WHAT IS REQUIRED: Skipping any pictures, repeat exactly and only the lines from the one that holds "Where should I click to: Click the sparkle" to the last line of the material, both included.
-=-=-=-=-
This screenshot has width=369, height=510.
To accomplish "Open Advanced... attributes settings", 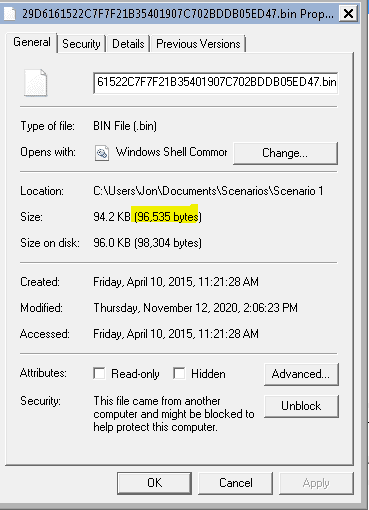I will [x=301, y=374].
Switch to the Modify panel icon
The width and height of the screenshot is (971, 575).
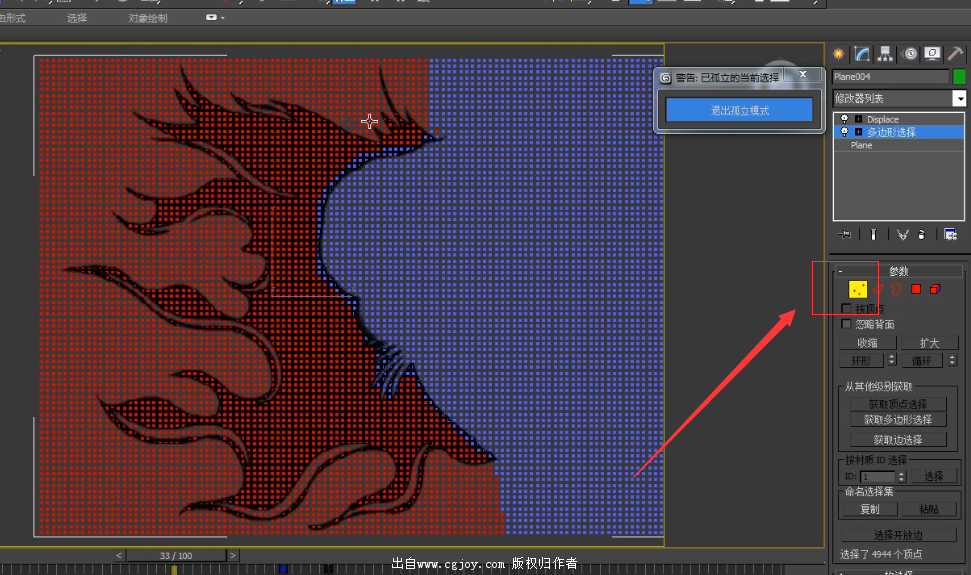pyautogui.click(x=861, y=54)
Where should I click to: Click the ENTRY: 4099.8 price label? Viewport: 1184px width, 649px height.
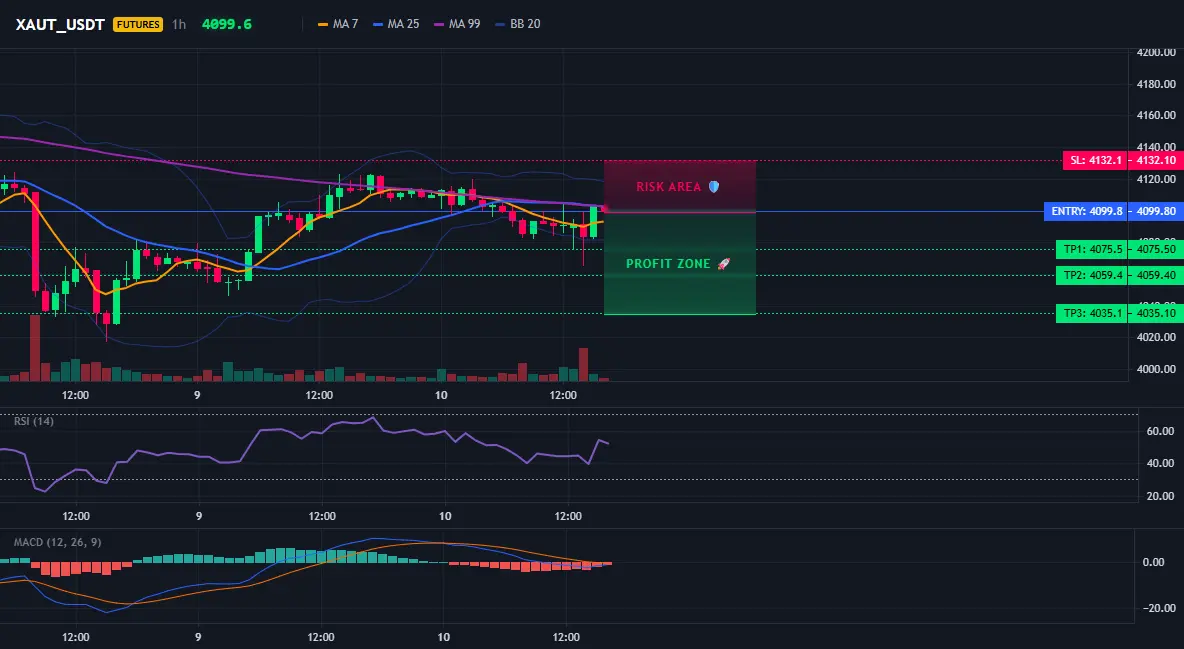point(1085,212)
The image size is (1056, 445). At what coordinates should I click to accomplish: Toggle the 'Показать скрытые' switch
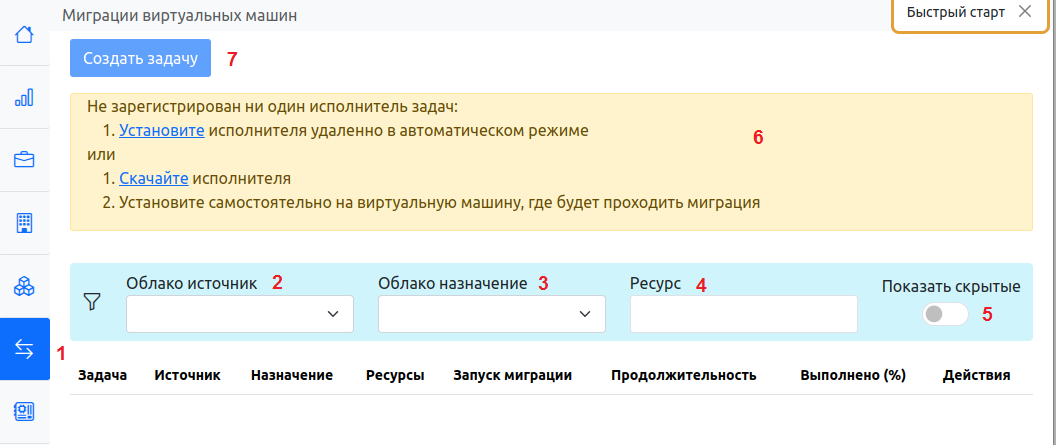946,314
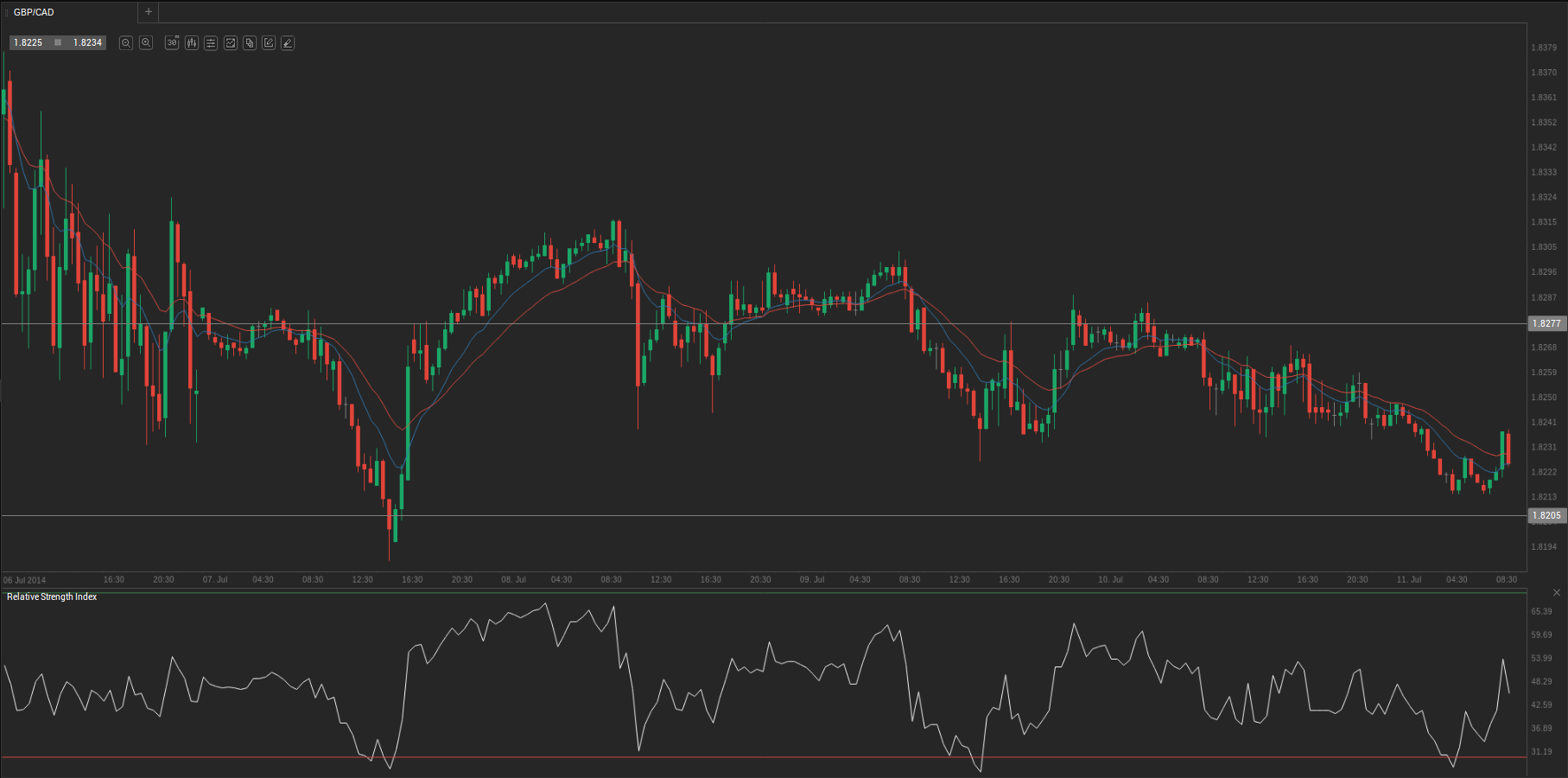
Task: Open the indicators settings sliders icon
Action: (x=211, y=42)
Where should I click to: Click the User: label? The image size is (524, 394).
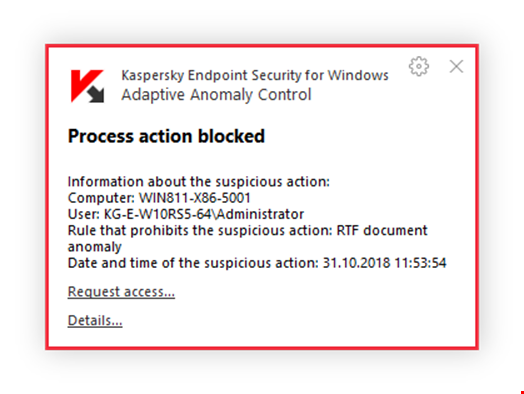click(x=84, y=214)

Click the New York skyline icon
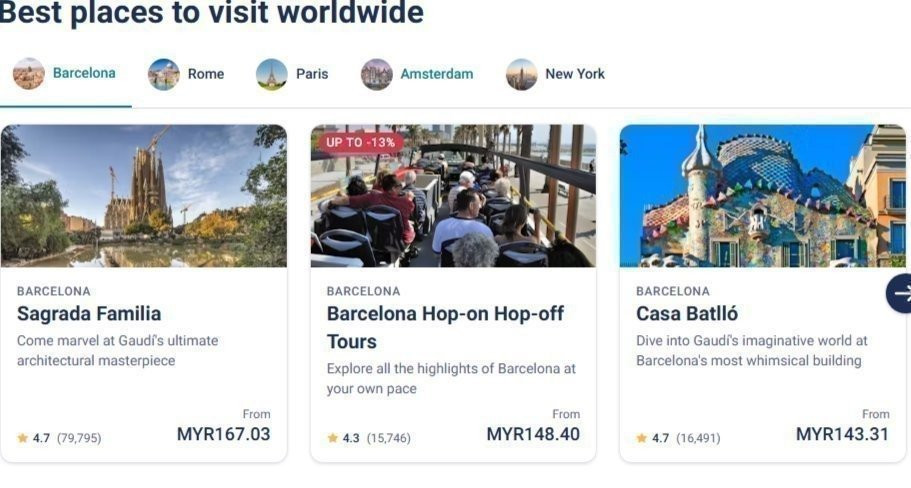click(x=521, y=74)
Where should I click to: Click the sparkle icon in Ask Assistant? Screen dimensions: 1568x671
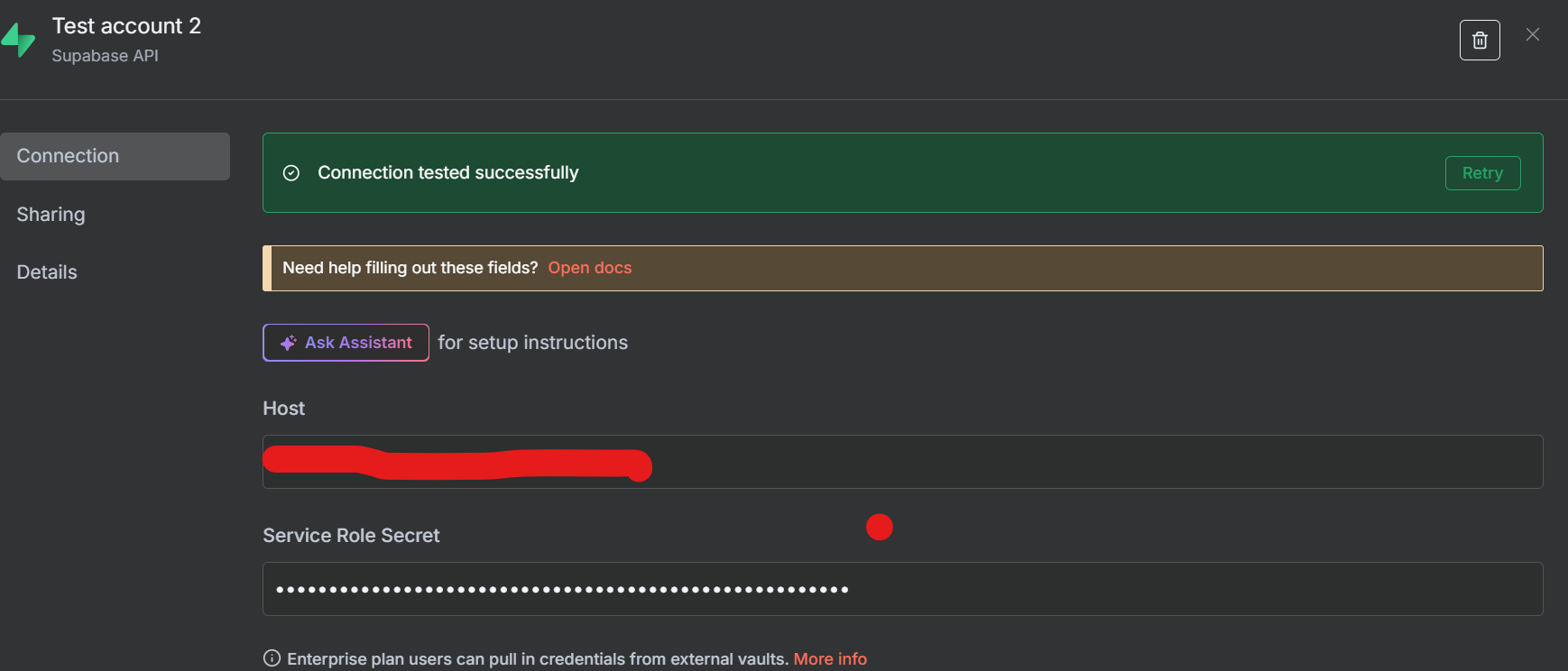288,343
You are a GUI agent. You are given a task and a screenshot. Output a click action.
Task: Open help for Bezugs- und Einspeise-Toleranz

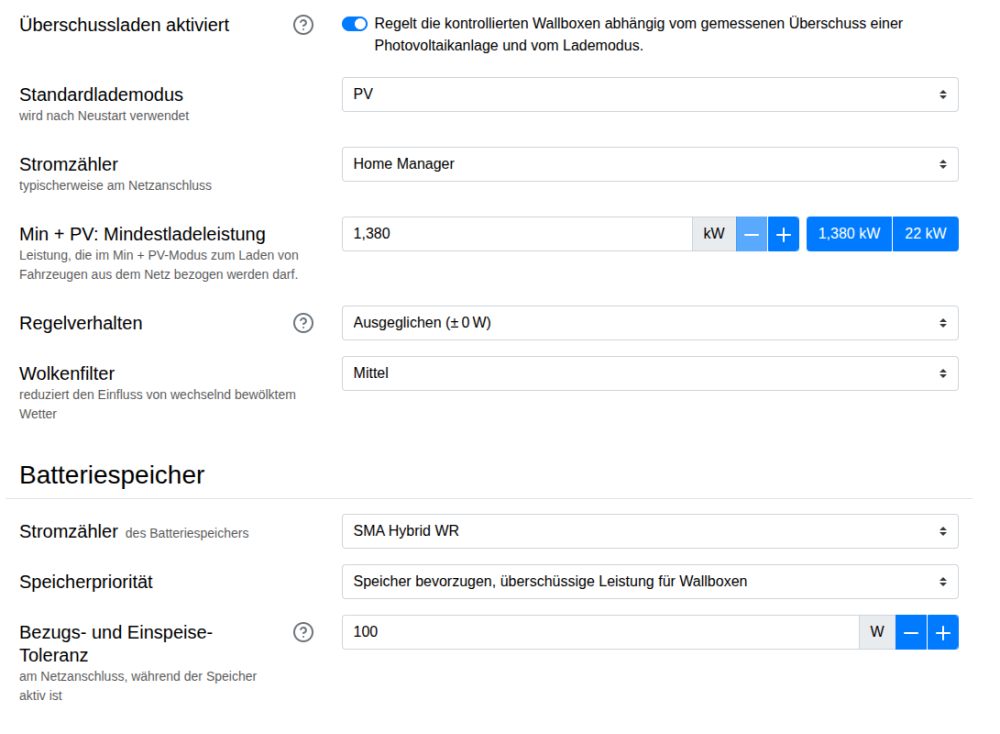(303, 632)
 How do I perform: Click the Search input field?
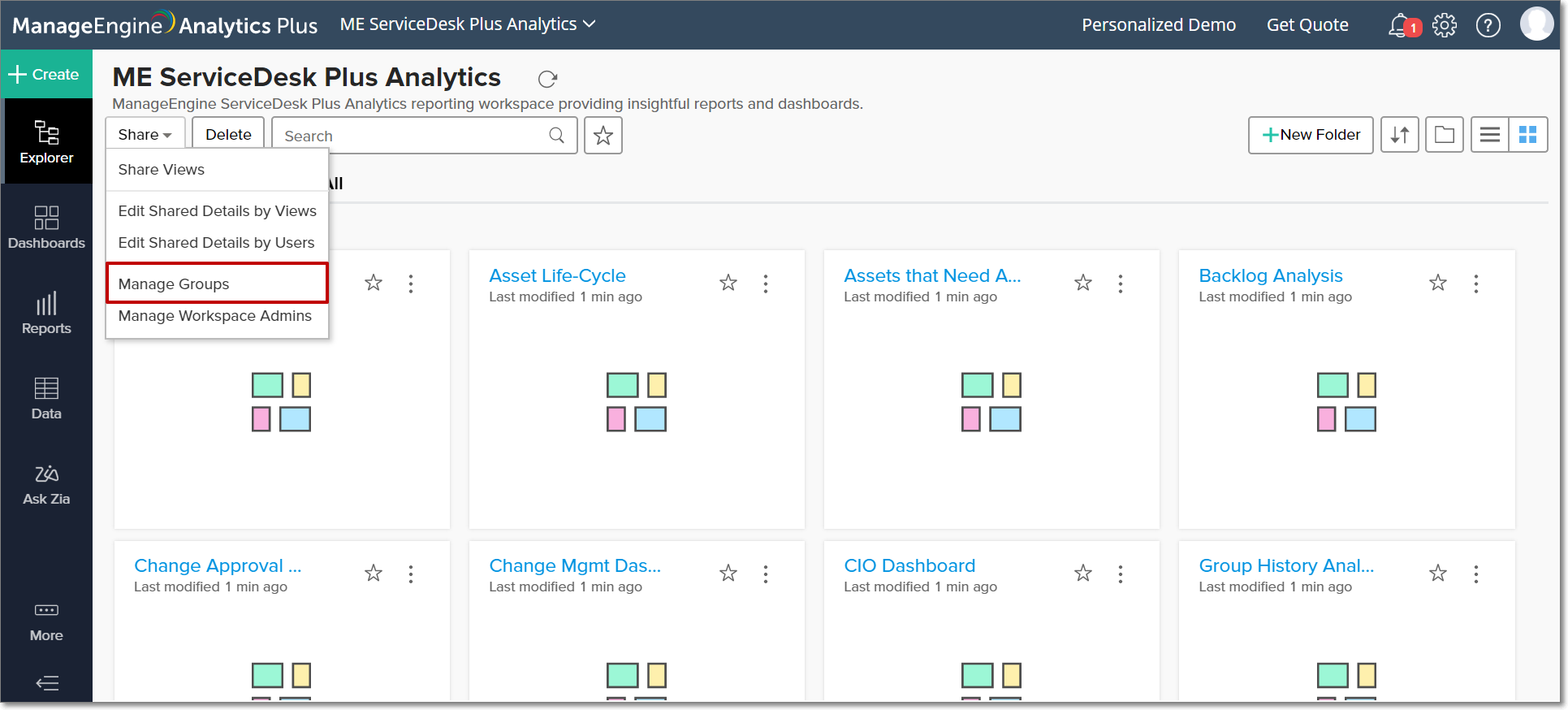[414, 136]
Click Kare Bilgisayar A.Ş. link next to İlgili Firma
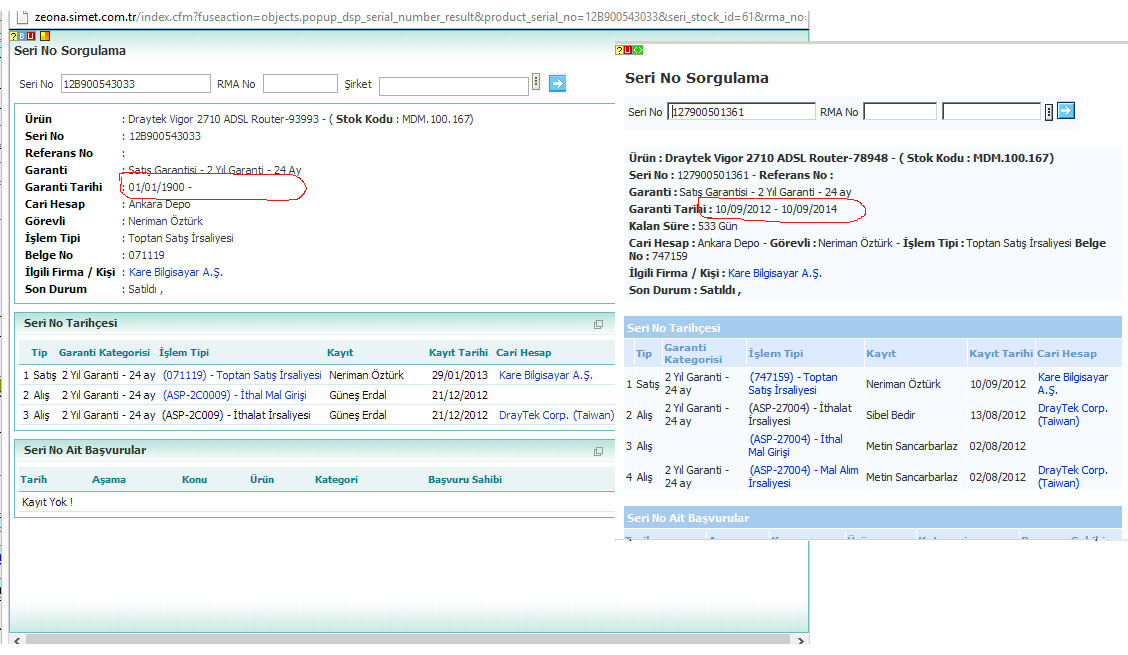 pos(175,272)
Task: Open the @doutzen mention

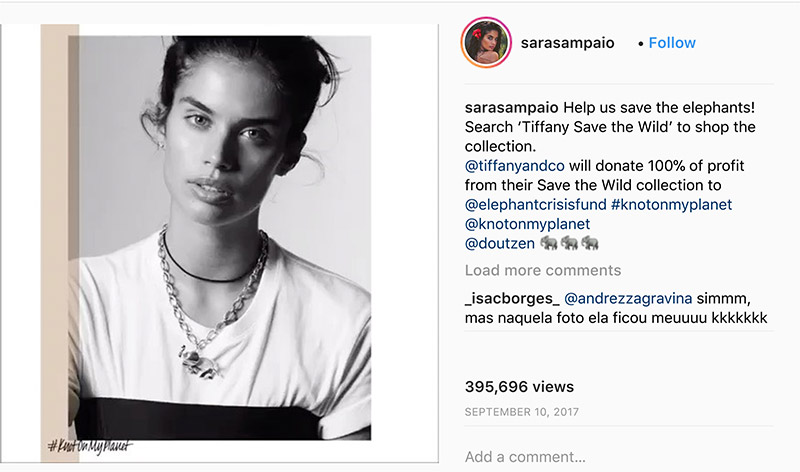Action: [499, 243]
-=-=-=-=-
ANSWER TO THIS TASK:
Where should I click to: Click the sparkle icon in Ask Assistant? Screen dimensions: 1568x671
288,343
You are a GUI agent. You are given a task and a screenshot. Output a click action.
Task: Open help for Bezugs- und Einspeise-Toleranz

(303, 632)
 How do I perform: Click the Search input field?
[414, 136]
Click Kare Bilgisayar A.Ş. link next to İlgili Firma
 pos(175,272)
Task: Open the @doutzen mention

Action: [499, 243]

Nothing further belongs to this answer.